Frictionless processes require that banks be frictionless organisations. Currently, bank structures are geared to be “product-out” organisations that are based on generating product services. Financial transaction processes rely on core systems that lack flexibility and a value chain between branches, headquarters, and affiliated companies that is characterized by a closed institutional structure. At the same time, a "digital bank" realizes customer relationships with no distance by being a customer-centric customer-in organisation, in other words, by transcending core systems and organisational barriers. An operation that is able to provide a customer with the optimum, perfect product service the instant that customer visits to consult about a home mortgage is only something that is possible with a frictionless organisation.
In addition, frictionless processes do more than enhance the contact points with customers and origination in all processes from the start to the finish of a transaction, they also optimize the cost structure. Moreover, they forge links with the brand experience, new capabilities (data analysis and process automation), appropriate business models, and organisational structures which together bring a chain of economic value—a chain that begins with digital transformation.

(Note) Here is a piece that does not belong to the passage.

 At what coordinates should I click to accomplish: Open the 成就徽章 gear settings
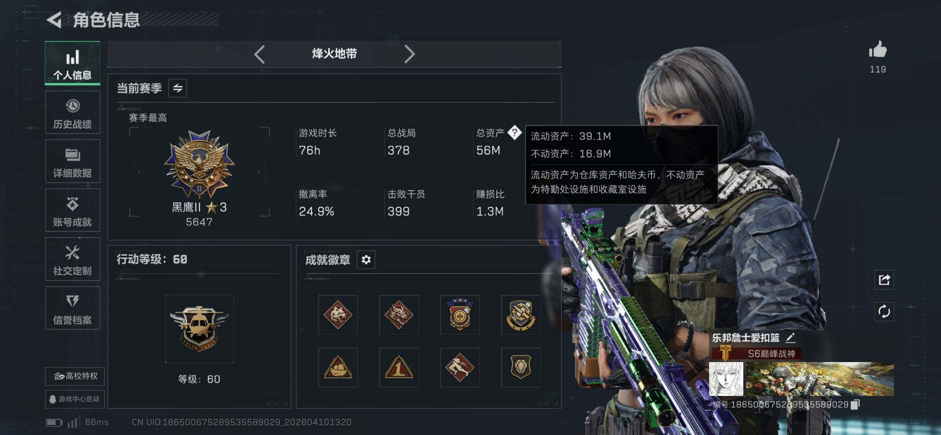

The implications of digital banking
For banks that embark on a digital transformation, adopting an approach that strives to realize digital banking itself can be regarded as a step toward modernisation. Our advice when it comes to such digitalisation projects can be summarized as follows:
1. Vigilantly watch the market.
– Keep an eye on the market, particularly scrutinizing the moves of successful players.
– So far, financial institutions have not been at the cutting edge of digital.
– It is crucial that they look beyond bank financial services, turning an eye to non- bank financial service providers and new product services. Seek opportunities to acquire skills and abilities toward this end, whilst cultivating possible collaboration through partnerships.
2. Focus on the customer experience: it is the source of value and top priority.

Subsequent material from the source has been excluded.